- [Challenge]
Copy out the items word for word, from the start of the items through the line containing "Looking at the screenshot, I should [x=436, y=397].", including that line.
----- Entries supplied -----
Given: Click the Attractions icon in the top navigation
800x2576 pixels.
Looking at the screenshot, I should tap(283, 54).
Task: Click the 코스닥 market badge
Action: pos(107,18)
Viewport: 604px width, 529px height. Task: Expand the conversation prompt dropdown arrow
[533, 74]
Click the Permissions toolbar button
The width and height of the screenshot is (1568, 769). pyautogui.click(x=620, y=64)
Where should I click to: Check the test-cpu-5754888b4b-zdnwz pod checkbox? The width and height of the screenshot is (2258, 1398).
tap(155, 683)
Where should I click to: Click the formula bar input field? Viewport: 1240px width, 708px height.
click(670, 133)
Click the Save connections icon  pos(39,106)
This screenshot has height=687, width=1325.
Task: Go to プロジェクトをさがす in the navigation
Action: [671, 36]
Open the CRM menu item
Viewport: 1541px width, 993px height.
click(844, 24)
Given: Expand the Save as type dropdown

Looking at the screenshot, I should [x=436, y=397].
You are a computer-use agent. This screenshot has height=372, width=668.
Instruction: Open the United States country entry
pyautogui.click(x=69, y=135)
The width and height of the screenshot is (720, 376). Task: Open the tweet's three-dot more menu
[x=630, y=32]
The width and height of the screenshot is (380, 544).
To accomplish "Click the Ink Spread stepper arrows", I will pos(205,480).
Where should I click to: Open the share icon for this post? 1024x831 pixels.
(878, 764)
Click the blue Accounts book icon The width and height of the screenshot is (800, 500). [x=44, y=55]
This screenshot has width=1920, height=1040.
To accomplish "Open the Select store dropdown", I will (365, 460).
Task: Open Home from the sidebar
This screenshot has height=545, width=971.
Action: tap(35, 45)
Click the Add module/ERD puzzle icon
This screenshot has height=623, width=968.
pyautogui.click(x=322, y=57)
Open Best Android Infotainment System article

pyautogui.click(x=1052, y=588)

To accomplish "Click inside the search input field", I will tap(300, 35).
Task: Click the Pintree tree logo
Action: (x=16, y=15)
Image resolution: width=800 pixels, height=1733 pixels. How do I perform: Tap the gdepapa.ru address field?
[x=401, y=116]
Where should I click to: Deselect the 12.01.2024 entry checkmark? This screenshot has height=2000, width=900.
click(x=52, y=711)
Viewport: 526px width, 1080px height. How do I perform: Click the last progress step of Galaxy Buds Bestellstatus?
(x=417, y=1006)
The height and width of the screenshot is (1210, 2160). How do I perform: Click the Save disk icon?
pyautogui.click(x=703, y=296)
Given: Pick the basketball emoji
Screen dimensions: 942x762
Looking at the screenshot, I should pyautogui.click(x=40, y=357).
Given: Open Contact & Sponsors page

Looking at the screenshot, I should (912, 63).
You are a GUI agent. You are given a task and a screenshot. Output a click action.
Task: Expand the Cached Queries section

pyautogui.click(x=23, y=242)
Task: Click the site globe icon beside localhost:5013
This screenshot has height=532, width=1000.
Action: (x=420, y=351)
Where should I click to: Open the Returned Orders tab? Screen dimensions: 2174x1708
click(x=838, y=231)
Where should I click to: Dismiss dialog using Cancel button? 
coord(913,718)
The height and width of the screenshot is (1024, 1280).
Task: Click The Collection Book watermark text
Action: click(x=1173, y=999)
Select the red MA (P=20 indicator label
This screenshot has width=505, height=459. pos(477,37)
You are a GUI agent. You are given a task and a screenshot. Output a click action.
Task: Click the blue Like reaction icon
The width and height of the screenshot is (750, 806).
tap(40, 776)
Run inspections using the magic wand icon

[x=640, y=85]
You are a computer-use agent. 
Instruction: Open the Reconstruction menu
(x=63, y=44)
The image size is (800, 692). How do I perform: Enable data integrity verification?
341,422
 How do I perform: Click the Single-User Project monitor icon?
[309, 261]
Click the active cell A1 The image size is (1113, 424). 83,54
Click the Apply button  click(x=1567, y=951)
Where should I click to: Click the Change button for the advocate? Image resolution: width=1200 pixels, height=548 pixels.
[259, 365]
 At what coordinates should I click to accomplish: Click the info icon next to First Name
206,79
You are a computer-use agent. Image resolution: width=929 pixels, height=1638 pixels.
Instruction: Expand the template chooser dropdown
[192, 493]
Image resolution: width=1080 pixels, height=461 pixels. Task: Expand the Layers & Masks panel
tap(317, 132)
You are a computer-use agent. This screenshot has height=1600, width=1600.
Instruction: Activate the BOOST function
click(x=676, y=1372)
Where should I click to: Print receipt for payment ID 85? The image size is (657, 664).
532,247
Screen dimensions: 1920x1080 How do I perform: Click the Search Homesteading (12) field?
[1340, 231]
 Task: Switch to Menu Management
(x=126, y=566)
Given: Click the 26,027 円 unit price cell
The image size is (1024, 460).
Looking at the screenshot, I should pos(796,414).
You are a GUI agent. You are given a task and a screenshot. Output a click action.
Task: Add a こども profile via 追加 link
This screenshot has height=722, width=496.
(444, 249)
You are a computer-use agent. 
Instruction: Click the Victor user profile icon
-----
- [Solution below]
Given: Click the Attractions icon in the top navigation
800x2576 pixels.
Looking at the screenshot, I should tap(283, 54).
Task: Click the 코스닥 market badge
Action: pos(107,18)
Viewport: 604px width, 529px height. Task: Expand the conversation prompt dropdown arrow
[533, 74]
Click the Permissions toolbar button
The width and height of the screenshot is (1568, 769). pyautogui.click(x=620, y=64)
Where should I click to: Check the test-cpu-5754888b4b-zdnwz pod checkbox? The width and height of the screenshot is (2258, 1398).
tap(155, 683)
Where should I click to: Click the formula bar input field? Viewport: 1240px width, 708px height.
click(670, 133)
Click the Save connections icon  pos(39,106)
This screenshot has height=687, width=1325.
Task: Go to プロジェクトをさがす in the navigation
Action: [671, 36]
Open the CRM menu item
Viewport: 1541px width, 993px height.
click(844, 24)
Given: Expand the Save as type dropdown

Looking at the screenshot, I should [x=436, y=397].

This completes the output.